Nova Scotia and New Brunswick were again to have an ‘innings’ when Charles G. D. Roberts, Bliss Carman, and Marshall Saunders, of the Systematic School of native poets and prose writers, began publishing in the late ‘eighties’ of the 19th century. The Maritime Provinces, as a whole, by the addition of Lucy M. Montgomery to the native prose writers and William E. Marshall and Robert Norwood to the native poets, had a still further short ‘innings.’ But, it must be recalled, contemporaneously with Haliburton and Howe in Nova Scotia, certain writers in Ontario and Quebec, namely, first, John Richardson, Rosanna Mullins, and William Kirby, produced historical romances, or a ‘nativistic’ literature in prose, and, later, through the poetry of Sangster and Mair, Ontario produced Nativistic Literature in verse.
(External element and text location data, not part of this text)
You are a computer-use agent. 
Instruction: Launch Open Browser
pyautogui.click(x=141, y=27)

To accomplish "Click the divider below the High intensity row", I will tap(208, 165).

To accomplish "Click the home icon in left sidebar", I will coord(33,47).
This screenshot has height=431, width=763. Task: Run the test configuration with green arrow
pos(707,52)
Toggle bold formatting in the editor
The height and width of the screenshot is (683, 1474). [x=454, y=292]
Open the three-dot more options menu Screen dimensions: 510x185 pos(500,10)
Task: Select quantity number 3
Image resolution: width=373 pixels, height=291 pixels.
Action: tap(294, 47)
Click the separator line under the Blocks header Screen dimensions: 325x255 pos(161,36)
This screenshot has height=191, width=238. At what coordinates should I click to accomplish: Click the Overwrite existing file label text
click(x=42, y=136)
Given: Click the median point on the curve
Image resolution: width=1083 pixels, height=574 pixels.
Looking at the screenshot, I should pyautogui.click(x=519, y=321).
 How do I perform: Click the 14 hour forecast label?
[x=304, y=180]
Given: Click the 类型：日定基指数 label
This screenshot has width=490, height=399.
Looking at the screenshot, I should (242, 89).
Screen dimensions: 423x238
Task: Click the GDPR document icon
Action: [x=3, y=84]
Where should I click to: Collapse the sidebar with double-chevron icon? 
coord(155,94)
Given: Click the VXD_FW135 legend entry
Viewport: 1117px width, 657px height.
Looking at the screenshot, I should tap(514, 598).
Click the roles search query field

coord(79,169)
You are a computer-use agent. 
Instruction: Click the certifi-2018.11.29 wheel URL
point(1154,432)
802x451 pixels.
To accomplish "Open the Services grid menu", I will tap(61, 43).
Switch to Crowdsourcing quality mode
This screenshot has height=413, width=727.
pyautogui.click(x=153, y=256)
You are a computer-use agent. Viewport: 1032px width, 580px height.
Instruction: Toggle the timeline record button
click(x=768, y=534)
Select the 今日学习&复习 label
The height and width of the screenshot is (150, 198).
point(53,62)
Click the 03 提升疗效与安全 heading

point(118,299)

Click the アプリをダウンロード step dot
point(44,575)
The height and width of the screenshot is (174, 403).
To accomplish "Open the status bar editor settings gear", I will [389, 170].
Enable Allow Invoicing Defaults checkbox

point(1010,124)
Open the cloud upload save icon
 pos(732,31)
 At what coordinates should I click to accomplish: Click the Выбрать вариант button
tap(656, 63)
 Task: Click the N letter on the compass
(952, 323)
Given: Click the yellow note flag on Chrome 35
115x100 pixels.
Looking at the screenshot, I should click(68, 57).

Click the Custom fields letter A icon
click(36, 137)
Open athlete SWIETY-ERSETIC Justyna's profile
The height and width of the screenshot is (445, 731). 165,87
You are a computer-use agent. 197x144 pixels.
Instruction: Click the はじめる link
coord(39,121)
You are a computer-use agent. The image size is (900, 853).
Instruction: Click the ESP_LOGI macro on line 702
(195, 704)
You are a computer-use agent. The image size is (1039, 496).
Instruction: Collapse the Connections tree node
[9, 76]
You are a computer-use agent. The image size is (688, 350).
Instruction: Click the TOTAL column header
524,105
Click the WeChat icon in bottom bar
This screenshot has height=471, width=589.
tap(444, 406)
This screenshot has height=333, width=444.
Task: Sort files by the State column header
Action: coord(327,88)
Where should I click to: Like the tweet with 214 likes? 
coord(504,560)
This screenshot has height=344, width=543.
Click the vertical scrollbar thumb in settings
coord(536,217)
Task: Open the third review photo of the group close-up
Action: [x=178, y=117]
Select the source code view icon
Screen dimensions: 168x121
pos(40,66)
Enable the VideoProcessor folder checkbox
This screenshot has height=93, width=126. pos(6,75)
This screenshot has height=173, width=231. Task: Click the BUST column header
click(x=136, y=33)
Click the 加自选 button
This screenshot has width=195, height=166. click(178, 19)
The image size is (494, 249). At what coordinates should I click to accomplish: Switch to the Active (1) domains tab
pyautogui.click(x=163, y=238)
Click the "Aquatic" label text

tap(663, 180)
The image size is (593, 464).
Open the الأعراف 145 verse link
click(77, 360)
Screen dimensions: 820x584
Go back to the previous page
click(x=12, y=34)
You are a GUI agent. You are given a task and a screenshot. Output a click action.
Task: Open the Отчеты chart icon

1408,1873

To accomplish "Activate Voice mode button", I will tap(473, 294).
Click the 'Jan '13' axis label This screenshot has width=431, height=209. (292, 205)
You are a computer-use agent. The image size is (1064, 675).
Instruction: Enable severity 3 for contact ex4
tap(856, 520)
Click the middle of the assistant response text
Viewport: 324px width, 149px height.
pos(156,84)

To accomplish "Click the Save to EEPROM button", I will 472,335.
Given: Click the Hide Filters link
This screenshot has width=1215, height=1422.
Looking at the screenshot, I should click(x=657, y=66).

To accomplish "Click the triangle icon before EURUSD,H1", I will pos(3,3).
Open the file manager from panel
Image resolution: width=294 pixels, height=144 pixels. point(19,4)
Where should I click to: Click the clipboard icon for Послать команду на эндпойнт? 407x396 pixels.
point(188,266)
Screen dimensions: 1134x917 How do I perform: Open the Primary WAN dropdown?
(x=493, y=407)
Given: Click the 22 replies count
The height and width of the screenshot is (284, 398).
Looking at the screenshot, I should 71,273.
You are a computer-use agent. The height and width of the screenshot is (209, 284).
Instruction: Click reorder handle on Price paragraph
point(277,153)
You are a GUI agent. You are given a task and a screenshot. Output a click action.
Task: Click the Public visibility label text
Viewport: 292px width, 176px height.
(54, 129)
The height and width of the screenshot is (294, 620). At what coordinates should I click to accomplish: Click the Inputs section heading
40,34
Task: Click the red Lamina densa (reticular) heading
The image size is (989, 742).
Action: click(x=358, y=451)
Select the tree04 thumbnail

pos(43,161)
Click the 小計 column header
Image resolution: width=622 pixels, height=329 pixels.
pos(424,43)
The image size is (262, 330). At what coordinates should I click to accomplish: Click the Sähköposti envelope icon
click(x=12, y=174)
Since the rise of the Systematic School, the centre of literary creation in Canada has shifted from Nova Scotia to Ontario and Western Canada.

CHAPTER II

Incidental Pioneer Literature

THE INCIDENTAL PRE-CONFEDERATION LITERATURE OF CANADA—ALEXANDER HENRY’S TRAVELS—MRS. BROOKE’S NOVELS—MRS. JAMESON’S NATURE-STUDIES—THE ÉMIGRÉ PRE-CONFEDERATION LITERATURE OF CANADA—MRS. SUSANNA MOODIE—ADAM KIDD—JOHN READE—GEORGE MURRAY—ALEXANDER McLACHLAN—WILLIAM WYE SMITH—ISABELLA V. CRAWFORD.

Broadly taken, the Incidental Pioneer Literature of Canada was produced by the wits and bon vivants amongst the officers of the British army and navy during or after the taking of Louisburg and Quebec, and by certain ‘birds of passage,’ British-born men and women, who were sojourning in the Canadas. It was considerable in quantity, embracing verse, narratives, social and nature studies and sketches, and even fiction. But it did not affect the life and ideals of the people. It was simply literature produced in the Canadas—incidentally.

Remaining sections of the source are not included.